Grieving is not just about death

Is this your sunrise or sun- set?

Is this your sunrise or sunset?

Grieving is a human function in life, but it’s not always a direct function of death. Ironically when most of us hear or address the subject of grieving, it’s due to a loved one, a friend, or even the death of a beloved pet. Those circumstances are paramount of course and as meaningful as life itself. Everyone grieves in his or her own way. Some quicker than others and some may not even be aware they are grieving. The latter part of that process can be devastating, or for lack of better words even ‘deathly devastating.’

In this lifetime, I’ve faced a great deal of death and there are no words, amount of time or placating that lessens the pain—aside from time itself. The five stages of grief appear as near perfect, and the best way out of the seemingly bottomless pit of hell on earth that I was facing. They consist of denial, anger, bargaining, depression and acceptance.

One may think that there is no way that a human life can even compare to the loss of a pet’s life. That’s not the case at all. Most people who take pets in or go so far as to adopt pets, consider them members of their family. Indeed this is the correct way of thinking because the pet is totally dependent on their human master(s).
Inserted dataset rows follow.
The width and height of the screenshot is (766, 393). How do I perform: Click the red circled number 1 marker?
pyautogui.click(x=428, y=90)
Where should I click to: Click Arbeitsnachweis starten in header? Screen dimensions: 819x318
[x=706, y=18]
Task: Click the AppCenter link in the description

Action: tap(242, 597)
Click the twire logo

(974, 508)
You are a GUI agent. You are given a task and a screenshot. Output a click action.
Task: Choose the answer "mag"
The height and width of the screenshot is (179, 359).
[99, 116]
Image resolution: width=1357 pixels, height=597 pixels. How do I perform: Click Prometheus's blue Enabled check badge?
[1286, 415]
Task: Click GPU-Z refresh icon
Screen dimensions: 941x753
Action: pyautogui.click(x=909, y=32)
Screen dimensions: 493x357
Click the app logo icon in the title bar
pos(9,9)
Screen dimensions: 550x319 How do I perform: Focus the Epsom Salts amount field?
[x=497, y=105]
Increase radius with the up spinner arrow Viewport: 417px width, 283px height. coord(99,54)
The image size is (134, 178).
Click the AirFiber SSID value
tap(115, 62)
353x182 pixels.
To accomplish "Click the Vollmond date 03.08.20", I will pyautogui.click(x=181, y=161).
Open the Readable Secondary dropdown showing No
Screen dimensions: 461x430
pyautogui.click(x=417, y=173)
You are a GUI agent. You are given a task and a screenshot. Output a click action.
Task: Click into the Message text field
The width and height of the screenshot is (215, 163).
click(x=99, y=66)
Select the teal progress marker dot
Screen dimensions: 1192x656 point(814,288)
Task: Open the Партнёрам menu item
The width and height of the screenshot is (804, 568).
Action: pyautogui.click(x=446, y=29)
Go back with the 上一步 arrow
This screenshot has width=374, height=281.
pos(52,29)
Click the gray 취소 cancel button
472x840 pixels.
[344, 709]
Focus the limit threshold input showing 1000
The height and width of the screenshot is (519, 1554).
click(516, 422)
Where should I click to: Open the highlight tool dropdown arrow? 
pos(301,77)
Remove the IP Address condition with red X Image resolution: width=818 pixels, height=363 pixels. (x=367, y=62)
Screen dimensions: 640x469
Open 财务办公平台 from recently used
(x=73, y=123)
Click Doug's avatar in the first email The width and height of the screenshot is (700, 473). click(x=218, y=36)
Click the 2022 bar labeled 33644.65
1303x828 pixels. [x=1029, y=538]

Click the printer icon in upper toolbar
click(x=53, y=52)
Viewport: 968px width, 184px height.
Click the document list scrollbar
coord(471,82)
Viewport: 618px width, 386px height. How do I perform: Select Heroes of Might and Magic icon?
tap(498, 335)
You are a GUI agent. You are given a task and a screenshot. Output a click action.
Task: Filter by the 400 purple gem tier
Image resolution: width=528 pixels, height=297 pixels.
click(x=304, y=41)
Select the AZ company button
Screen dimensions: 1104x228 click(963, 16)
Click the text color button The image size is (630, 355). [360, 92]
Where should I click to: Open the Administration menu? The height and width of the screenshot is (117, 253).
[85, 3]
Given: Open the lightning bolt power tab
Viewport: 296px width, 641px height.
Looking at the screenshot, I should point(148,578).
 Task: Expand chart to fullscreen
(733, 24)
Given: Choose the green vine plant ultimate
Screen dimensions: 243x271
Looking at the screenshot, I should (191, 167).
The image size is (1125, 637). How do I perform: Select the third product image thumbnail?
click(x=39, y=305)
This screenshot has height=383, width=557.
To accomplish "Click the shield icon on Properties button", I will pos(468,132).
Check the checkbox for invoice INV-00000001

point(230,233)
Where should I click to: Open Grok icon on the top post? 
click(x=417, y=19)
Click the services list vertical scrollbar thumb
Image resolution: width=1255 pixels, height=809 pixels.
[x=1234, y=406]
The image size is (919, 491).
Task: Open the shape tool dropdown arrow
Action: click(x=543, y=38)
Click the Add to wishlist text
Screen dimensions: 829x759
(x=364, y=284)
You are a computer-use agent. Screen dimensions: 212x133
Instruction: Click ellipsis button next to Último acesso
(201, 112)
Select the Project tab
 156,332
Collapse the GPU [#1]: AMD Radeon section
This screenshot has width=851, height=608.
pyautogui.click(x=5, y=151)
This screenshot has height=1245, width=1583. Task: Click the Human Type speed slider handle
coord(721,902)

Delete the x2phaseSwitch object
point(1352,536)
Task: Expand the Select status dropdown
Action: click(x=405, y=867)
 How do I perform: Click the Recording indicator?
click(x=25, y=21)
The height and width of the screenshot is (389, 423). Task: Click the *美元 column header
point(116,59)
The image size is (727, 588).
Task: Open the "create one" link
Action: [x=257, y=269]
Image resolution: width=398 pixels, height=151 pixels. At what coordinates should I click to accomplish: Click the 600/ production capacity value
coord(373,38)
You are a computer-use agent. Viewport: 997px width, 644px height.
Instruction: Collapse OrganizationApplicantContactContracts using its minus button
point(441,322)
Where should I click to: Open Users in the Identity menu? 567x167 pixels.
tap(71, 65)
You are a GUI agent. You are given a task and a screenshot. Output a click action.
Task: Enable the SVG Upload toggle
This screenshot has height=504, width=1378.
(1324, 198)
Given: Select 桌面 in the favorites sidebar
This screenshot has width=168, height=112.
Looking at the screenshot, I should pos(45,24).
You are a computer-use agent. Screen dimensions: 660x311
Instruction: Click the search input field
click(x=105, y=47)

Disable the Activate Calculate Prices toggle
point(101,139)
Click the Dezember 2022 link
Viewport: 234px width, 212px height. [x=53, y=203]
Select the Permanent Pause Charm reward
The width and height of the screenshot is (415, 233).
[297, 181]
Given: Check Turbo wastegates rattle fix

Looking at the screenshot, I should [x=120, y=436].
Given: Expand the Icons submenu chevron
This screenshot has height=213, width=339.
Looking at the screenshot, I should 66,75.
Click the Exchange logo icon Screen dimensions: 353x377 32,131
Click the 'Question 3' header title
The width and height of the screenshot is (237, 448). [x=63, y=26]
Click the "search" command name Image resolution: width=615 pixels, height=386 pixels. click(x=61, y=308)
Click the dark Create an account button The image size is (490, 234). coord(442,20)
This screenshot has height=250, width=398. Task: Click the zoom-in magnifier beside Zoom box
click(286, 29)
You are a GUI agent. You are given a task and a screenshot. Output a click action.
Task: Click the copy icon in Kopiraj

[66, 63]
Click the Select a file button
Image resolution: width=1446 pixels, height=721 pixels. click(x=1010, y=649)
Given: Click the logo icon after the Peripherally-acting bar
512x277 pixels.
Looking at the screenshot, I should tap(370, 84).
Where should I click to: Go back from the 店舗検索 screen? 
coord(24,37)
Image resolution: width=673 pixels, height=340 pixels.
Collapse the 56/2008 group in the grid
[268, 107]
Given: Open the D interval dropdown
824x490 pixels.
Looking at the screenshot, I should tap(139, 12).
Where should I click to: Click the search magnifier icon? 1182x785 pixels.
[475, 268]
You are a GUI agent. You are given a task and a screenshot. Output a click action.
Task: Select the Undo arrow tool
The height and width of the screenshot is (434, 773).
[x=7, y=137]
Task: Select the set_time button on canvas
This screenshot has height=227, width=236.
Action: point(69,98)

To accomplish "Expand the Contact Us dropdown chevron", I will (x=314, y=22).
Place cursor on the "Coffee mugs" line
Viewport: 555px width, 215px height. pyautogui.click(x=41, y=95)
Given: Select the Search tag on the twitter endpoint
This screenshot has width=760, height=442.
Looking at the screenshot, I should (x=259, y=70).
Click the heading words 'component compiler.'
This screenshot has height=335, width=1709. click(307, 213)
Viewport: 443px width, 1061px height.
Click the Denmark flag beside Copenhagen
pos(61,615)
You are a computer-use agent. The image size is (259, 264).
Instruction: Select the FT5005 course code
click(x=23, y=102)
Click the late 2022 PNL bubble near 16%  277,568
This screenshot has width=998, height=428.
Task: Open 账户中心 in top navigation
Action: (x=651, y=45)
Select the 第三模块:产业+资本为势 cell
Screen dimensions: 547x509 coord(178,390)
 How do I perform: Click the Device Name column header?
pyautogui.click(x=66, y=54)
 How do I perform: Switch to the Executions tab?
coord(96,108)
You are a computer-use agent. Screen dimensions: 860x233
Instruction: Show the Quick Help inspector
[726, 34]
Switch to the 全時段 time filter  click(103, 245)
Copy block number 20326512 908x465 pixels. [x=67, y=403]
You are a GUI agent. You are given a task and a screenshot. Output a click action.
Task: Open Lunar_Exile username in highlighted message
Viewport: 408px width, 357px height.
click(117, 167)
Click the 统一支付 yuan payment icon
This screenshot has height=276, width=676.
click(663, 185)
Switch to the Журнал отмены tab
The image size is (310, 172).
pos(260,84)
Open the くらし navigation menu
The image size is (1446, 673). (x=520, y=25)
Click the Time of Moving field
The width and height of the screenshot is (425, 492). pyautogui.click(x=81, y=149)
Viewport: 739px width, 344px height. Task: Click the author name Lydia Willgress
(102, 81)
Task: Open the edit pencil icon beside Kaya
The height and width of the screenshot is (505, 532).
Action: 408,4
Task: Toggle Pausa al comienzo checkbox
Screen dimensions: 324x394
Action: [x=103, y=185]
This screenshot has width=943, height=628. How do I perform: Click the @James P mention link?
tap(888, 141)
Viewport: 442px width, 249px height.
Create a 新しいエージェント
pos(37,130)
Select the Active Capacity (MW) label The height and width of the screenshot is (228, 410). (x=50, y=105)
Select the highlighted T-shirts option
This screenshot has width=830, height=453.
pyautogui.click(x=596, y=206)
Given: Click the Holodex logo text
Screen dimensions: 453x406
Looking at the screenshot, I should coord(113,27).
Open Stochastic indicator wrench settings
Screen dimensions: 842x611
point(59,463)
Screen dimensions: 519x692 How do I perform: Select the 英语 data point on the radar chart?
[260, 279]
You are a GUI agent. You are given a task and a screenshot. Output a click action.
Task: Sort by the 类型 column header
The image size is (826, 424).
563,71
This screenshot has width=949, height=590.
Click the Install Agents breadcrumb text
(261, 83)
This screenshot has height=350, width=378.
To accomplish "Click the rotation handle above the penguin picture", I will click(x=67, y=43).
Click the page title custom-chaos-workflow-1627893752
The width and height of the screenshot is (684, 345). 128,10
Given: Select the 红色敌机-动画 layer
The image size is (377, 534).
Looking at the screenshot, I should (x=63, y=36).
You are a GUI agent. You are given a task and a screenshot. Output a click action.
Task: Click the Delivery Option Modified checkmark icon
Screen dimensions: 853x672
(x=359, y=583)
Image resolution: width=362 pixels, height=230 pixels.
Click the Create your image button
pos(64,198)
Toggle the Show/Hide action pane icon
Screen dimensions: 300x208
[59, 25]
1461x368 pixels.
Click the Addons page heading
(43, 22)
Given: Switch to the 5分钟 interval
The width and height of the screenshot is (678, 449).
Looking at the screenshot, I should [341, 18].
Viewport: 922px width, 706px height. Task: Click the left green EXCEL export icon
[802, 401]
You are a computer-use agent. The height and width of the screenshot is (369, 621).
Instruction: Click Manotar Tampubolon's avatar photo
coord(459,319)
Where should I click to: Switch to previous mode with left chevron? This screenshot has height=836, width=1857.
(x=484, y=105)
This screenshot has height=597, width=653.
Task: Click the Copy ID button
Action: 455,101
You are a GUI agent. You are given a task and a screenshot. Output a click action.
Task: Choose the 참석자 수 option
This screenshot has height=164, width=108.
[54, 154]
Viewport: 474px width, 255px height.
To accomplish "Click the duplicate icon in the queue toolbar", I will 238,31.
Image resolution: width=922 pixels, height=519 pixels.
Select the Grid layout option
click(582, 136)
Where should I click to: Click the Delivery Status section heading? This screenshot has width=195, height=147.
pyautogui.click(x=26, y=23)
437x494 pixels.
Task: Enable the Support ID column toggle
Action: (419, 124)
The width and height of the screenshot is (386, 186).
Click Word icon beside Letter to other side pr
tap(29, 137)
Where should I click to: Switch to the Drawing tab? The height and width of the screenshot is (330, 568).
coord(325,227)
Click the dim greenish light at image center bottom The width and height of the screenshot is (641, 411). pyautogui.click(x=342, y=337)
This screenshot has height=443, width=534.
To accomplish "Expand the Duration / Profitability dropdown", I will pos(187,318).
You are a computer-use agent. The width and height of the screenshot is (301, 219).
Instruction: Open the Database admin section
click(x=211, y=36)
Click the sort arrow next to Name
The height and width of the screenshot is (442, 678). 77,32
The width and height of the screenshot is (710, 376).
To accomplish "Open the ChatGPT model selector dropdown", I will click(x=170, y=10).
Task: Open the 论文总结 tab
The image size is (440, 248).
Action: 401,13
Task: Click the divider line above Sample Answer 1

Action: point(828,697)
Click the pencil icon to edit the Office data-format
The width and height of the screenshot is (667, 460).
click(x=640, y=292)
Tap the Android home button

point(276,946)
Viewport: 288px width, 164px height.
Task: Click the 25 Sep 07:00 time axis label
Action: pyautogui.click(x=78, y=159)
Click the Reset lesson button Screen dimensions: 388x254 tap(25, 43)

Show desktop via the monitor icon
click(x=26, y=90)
Animals are often called ‘dumb animals,’ but that is as far from the truth as can be. Animals are some of the smartest creatures that God created. They understand our language, but we may not understand theirs. We have the function of hands, feet and vocal communication, but they have their own way of speaking to us as well.

Funeral services and burial costs can range from reasonable (depending on what one considers reasonable) to over the top. And yes, this applies to pet final arrangements too. Grieving is different for everyone, but the process is the same. It’s a purging process that allows pain and suffering to be expelled, in stages or at once, so the griever may move forward.

But remember we spoke about death not being the only reason for grieving. People grieve when they give up smoking or another vice. Breaking up from a relationship or grieving the loss of drugs or alcohol are examples. We can grieve from going into recovery, forced or otherwise. Countless other things perceived as a loss or hard to deal with could cause grieving.

This conversation came about after a few colleagues discussed the possibilities of death grieving and other forms of grieving. After putting in a few hours of research and polling other individuals on the subject, I presented the above story. A last suggestion is that therapy and support groups can make all the difference in the world.